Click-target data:
⁂

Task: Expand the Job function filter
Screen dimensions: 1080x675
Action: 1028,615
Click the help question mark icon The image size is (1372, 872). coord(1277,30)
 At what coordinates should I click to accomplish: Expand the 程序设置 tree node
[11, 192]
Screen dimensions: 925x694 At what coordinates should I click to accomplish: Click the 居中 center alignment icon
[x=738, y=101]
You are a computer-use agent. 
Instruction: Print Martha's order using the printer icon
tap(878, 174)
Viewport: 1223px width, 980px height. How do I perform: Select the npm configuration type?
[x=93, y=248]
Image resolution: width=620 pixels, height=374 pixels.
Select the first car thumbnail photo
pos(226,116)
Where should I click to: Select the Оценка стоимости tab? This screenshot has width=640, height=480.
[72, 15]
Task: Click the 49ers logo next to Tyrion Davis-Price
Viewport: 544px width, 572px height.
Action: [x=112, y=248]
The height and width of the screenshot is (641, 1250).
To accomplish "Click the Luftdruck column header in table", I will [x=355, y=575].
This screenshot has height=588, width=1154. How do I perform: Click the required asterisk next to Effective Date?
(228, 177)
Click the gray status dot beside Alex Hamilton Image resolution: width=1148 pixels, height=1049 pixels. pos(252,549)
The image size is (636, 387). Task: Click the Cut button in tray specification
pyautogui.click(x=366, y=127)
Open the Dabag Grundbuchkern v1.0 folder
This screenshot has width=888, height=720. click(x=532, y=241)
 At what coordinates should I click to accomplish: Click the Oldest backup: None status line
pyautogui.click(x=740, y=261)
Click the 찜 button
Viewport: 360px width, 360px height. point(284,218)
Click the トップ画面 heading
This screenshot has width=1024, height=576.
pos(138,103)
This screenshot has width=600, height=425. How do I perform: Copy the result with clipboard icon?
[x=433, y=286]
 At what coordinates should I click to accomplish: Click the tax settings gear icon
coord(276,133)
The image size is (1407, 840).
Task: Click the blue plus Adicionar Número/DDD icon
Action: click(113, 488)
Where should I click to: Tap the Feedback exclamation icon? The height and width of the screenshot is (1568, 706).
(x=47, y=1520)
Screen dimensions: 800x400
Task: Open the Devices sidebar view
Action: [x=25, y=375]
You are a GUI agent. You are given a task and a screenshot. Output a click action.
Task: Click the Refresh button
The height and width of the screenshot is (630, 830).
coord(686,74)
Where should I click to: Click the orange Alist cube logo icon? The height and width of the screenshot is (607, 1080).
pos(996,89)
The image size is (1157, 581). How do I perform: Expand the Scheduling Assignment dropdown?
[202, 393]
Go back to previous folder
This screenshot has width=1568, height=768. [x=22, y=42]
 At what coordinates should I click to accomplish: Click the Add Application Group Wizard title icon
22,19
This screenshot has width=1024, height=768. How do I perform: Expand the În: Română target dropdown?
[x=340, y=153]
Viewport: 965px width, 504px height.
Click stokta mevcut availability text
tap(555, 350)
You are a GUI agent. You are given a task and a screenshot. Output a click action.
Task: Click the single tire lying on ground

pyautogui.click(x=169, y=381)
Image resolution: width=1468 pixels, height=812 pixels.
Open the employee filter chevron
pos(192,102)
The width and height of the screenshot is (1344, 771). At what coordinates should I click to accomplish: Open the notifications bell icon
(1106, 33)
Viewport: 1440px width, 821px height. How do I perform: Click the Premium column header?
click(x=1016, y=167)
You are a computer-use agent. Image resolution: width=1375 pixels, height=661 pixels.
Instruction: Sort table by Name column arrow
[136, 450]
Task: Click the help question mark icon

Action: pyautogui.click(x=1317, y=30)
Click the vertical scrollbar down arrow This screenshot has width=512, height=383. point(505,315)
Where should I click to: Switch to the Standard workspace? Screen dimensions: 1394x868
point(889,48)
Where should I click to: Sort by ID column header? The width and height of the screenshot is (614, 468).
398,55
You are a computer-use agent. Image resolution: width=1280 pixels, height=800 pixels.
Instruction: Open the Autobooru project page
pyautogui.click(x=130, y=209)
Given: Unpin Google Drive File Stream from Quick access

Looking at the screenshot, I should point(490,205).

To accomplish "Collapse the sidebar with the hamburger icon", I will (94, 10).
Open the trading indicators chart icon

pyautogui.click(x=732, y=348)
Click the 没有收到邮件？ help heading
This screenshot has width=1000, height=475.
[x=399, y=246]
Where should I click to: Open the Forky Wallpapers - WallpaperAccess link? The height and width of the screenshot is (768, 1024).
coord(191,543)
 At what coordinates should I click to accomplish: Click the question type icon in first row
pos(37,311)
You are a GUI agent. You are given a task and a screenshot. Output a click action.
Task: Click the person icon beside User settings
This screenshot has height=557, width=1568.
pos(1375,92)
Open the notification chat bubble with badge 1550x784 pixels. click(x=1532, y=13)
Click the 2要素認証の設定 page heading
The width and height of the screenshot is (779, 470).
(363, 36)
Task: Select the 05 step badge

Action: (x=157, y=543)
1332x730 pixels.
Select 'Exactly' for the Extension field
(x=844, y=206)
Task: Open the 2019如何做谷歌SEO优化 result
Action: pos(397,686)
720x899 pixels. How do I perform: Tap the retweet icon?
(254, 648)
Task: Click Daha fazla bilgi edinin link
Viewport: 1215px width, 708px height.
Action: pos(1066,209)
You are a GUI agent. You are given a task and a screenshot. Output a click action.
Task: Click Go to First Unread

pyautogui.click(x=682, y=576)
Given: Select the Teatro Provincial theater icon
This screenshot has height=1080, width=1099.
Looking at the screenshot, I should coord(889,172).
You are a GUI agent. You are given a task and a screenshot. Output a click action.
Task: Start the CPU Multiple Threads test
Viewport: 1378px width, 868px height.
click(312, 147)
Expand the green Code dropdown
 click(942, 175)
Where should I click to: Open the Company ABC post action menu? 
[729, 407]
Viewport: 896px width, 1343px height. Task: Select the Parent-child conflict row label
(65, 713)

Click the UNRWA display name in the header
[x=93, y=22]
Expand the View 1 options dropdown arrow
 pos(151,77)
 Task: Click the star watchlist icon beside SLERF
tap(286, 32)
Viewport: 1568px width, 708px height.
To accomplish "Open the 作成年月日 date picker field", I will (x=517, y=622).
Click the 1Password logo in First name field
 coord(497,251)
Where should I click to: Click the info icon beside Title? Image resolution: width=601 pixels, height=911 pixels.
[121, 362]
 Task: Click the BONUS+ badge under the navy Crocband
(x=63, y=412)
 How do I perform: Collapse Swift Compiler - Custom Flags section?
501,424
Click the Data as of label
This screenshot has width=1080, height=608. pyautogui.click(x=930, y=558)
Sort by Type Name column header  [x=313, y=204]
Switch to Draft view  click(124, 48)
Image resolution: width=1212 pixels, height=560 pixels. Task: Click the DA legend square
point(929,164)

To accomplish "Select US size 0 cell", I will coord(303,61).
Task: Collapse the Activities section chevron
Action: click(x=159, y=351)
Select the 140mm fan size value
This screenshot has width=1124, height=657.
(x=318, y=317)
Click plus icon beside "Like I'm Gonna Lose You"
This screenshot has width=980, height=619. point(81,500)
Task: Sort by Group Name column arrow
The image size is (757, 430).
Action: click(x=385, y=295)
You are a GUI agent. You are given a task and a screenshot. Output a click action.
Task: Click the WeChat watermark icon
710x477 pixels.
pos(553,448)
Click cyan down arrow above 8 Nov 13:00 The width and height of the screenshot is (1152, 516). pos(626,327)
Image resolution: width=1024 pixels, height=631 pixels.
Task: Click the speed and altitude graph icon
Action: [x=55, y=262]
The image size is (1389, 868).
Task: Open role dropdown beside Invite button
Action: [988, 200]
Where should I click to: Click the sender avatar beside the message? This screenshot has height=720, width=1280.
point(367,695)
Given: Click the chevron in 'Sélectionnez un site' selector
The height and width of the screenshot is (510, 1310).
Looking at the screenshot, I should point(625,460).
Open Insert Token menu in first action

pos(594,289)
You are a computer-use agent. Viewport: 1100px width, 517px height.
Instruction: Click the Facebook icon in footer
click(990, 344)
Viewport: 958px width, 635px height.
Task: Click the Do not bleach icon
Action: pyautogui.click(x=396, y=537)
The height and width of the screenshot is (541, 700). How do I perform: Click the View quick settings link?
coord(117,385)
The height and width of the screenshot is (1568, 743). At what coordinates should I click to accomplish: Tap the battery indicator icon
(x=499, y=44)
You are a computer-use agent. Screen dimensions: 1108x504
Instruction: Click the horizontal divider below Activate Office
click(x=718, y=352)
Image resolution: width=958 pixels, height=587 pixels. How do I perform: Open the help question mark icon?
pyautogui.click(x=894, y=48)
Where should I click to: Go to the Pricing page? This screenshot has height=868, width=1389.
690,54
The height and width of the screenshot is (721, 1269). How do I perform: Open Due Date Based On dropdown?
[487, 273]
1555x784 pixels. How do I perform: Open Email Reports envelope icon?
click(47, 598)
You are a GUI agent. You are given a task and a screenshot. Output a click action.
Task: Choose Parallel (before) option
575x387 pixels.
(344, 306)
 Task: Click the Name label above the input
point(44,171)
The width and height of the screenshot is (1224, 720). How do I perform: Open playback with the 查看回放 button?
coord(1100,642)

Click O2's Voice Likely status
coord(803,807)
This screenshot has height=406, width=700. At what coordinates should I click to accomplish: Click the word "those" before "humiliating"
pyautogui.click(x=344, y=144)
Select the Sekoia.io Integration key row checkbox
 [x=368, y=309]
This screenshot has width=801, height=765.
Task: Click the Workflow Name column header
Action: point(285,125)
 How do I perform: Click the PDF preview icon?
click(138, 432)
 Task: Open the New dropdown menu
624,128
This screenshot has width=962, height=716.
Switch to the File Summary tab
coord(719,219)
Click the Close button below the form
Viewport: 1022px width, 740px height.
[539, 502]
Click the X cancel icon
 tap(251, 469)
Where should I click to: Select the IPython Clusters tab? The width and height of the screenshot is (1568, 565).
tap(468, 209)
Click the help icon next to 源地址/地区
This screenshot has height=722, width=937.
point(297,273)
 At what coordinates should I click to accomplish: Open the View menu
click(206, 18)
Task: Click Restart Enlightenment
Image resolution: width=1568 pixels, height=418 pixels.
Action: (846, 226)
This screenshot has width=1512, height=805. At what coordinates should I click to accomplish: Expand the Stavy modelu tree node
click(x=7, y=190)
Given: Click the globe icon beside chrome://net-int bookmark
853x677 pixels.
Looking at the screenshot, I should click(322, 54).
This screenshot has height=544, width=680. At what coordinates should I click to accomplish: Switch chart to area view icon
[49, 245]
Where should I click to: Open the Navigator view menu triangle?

⁂

**The task:** In the material, from the line containing "Viewport: 965px width, 504px height." through the line containing "[x=399, y=246]", inclusive, what do those lines read like when you substitute "alarm" for "bell" and change nothing else?

**Exercise solution:**
Viewport: 965px width, 504px height.
Click stokta mevcut availability text
tap(555, 350)
You are a GUI agent. You are given a task and a screenshot. Output a click action.
Task: Click the single tire lying on ground

pyautogui.click(x=169, y=381)
Image resolution: width=1468 pixels, height=812 pixels.
Open the employee filter chevron
pos(192,102)
The width and height of the screenshot is (1344, 771). At what coordinates should I click to accomplish: Open the notifications alarm icon
(1106, 33)
Viewport: 1440px width, 821px height. How do I perform: Click the Premium column header?
click(x=1016, y=167)
You are a computer-use agent. Image resolution: width=1375 pixels, height=661 pixels.
Instruction: Sort table by Name column arrow
[136, 450]
Task: Click the help question mark icon

Action: pyautogui.click(x=1317, y=30)
Click the vertical scrollbar down arrow This screenshot has width=512, height=383. point(505,315)
Where should I click to: Switch to the Standard workspace? Screen dimensions: 1394x868
point(889,48)
Where should I click to: Sort by ID column header? The width and height of the screenshot is (614, 468).
398,55
You are a computer-use agent. Image resolution: width=1280 pixels, height=800 pixels.
Instruction: Open the Autobooru project page
pyautogui.click(x=130, y=209)
Given: Unpin Google Drive File Stream from Quick access

Looking at the screenshot, I should point(490,205).

To accomplish "Collapse the sidebar with the hamburger icon", I will (94, 10).
Open the trading indicators chart icon

pyautogui.click(x=732, y=348)
Click the 没有收到邮件？ help heading
This screenshot has width=1000, height=475.
[x=399, y=246]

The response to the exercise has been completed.